Objective: Return the lines below as they stand, word for word, omitting the pictures.
**** Data in this exercise ****
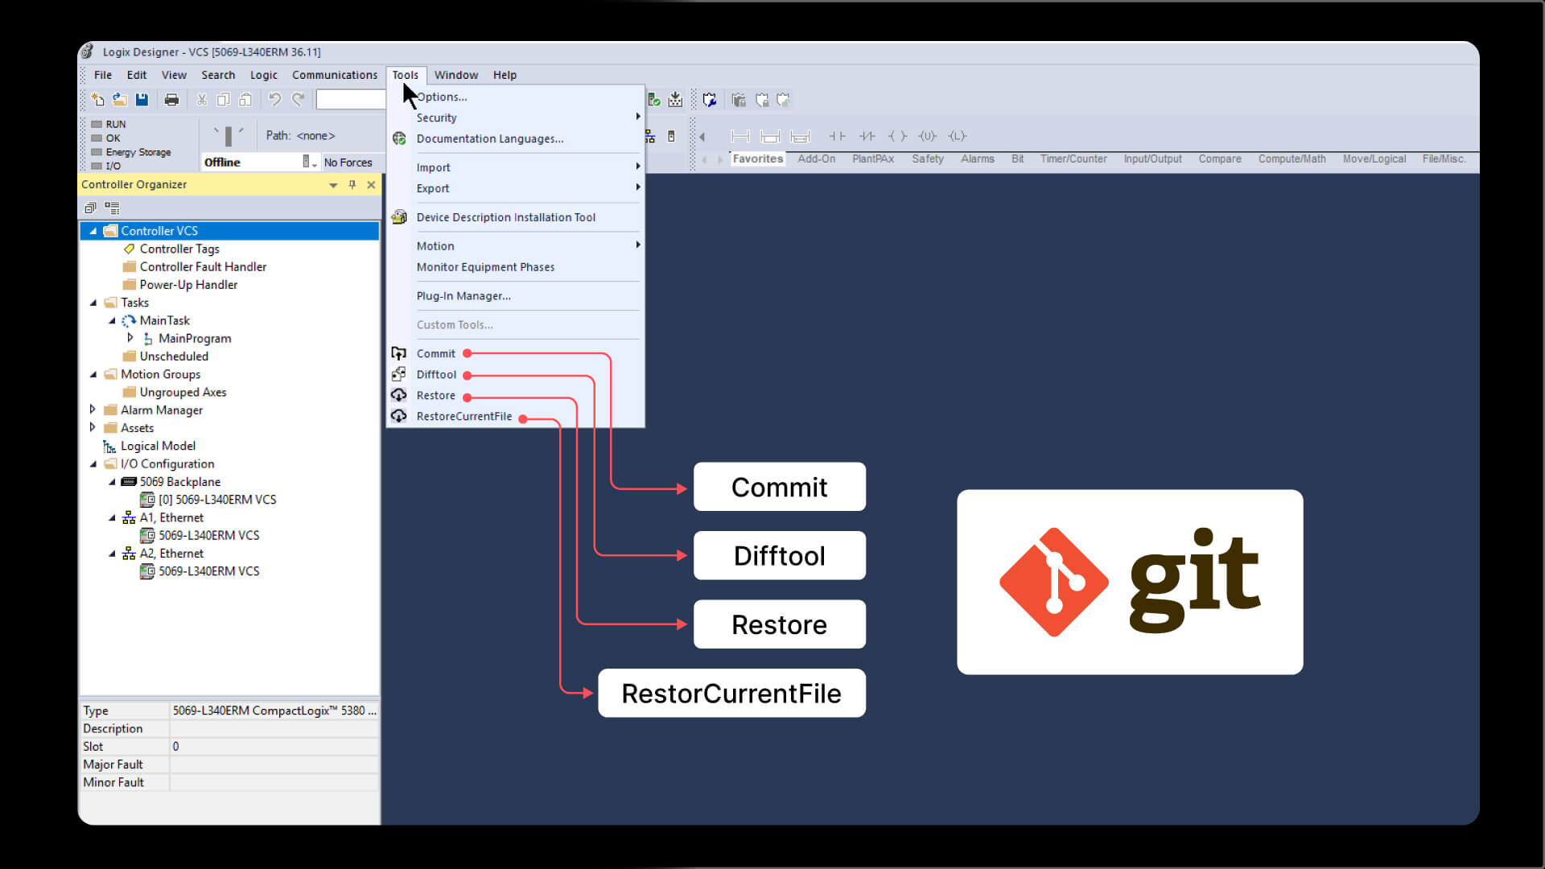
Task: Click the Description field in the properties pane
Action: (274, 728)
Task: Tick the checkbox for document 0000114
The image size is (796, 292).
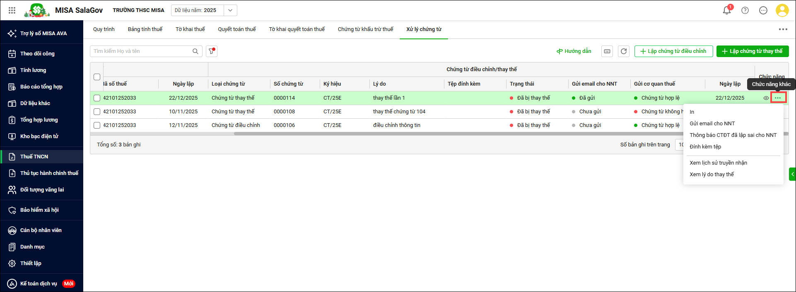Action: (x=97, y=98)
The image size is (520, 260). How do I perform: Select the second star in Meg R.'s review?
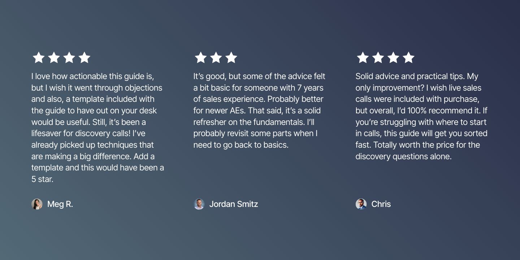[54, 57]
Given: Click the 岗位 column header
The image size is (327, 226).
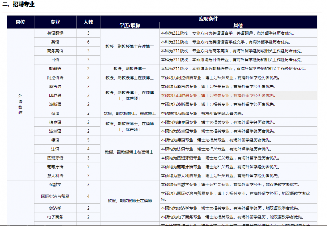Looking at the screenshot, I should [x=20, y=22].
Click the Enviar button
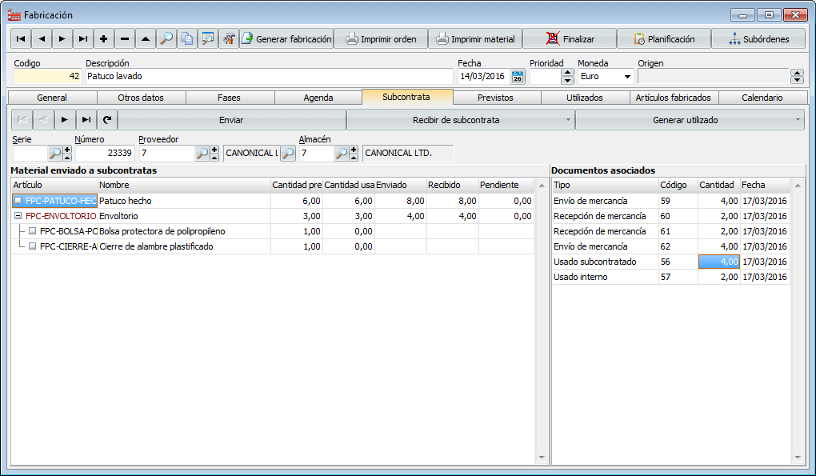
****
Exercise answer:
Task: Click the Description field in the properties pane
Action: (274, 728)
Task: Tick the checkbox for document 0000114
The image size is (796, 292).
Action: (x=97, y=98)
The image size is (520, 260). How do I perform: Select the second star in Meg R.'s review?
[54, 57]
Given: Click the 岗位 column header
The image size is (327, 226).
Looking at the screenshot, I should [x=20, y=22].
Click the Enviar button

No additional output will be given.